With that in place I changed and re-tested until I liked it. Looking at the performance in DevTools - F12 in Chrome - I noticed that some images were served as png or jpeg - not webp as expected. This was implemented not so long ago, and seemed now to only work for some - seemingly random - files. On the Network page in DevTools, I had checked "Disable Cache", the webp-files did exist at the server, names and casing matching, and .htacces did its rewrites - at least on some files. And the problematic files did not differ from the others in use of e.g., underscore - somthing that might interfere with the regular expressions in .htaccess. Nevertheless, on refresh - or CTRL-F5 - I was served non-webP files.

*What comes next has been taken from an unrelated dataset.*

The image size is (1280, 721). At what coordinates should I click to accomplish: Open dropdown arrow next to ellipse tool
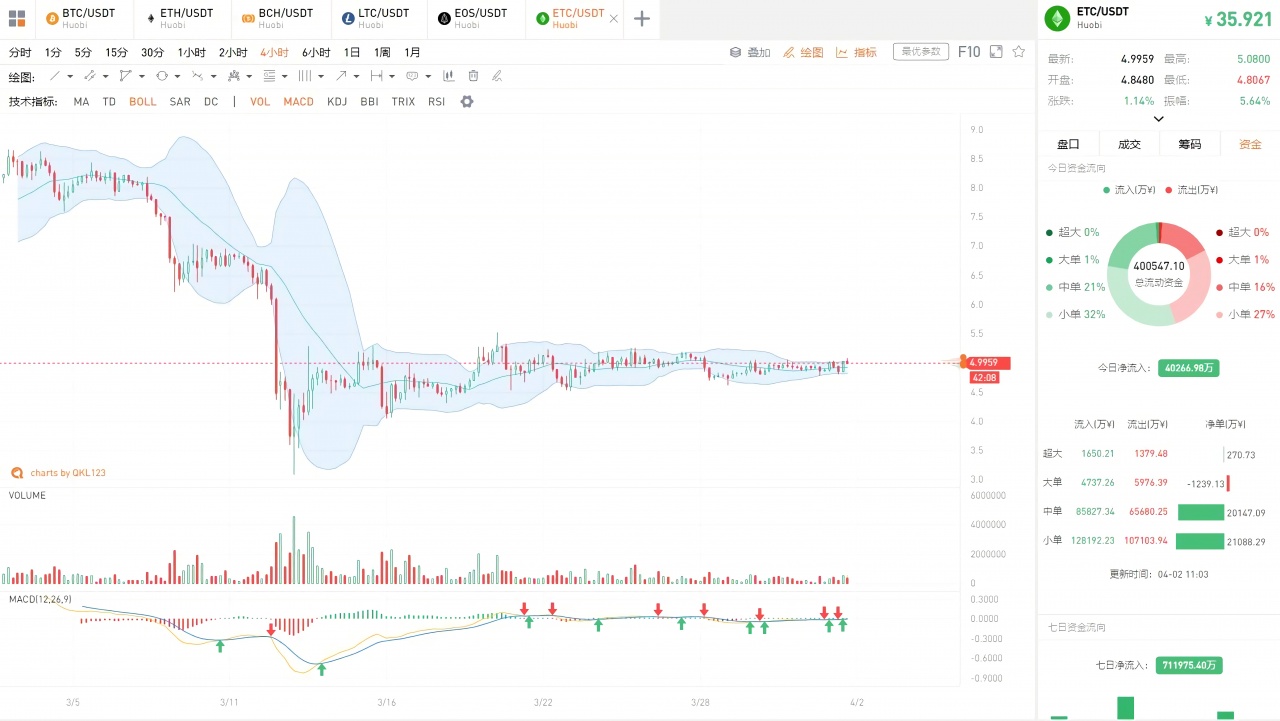pyautogui.click(x=177, y=76)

Long story short - when I pressed CTRL-SHIFT-F5 it worked. Until then, the browser was not caching new files, but was still serving previously cached files, from before I started the debug-session. And it was surprisingly difficult to see in DevTools that no files were retrieved at all.
The problem is that when RewriteRule is used in .htaccess, it is almost hidden what happens. When using the Network tab in DevTools it is important to understand the following:
- As stated earlier, the "Type" field states "webp" when WebP is fetched and e.g. "png" when this is fetched. This can be verified by looking at the "Response" sub-tab, where you can see the content of the file.
- The "Status" field says "200", when a file is served from the server, to the browser to you. The number 200 comes from the http response from the server. You may however also see something like "200 (from memory cache)" or "200 (from disk cache)" in older versions of DevTools. This does not originate from the servers response. This is DevTools telling that the file was cached in memory (from same session) or on disk (from previous session). Thus, the file is still "served" - but directly from the browser to you. In this case an old png-file may be served instead of a newer webp-file (but the Type field is correct).
- Probably because it was problematic to fake a "200" response in any way, newer versions of DevTools is using the "Size" field to tell you whether a file was cached. This makes a lot of sense, as there is no content bytes sent from the server, and thus size becomes less important.
2025-09-17
Added more content. Main adddition was the HTTP page. Here I play more with DevTools while investigating http. This includes toying with AJAX and XMLHttpRequest.
Google still complained about non-canonical pages. This was solved with the addition of a line setting "canonical_url" with a script in an include file. The root-problem is that "www.mysite.com/mypage.php/" targets the same page as versions without the "www", and with/without the terminating "/" - on top of the duality with https and http. I canonicalized the secure short versions - like "https://mysite.com/mypage.php"
2025-10-22
Again more content was added - now on AI in Embedded and a tools page on SSH and Git.
Although I still enjoy being completely in control with my new site - as well as its speed - I do sometimes miss WordPress when I write content. Writing native html sometimes inhibits my speed of writing. For this reason I have tried using MarkDown. It is just so much faster writing headers, bulleted lists, italic/bold and especially paragraphs.
Not that I want to store my pages in MarkDown and generate HTML dynamically - which is possible. No - for now I just try writing new pages - or large blocks of content - initially as MarkDown - then convert and finalize in html as usual. The first attempt was the new page on SSH and Git. The converter is "Markdown Preview Enhanced" - an extension for VS Code. It even allows you to see the result while writing the MarkDown.
It went quite OK, and I will try to do this for some time.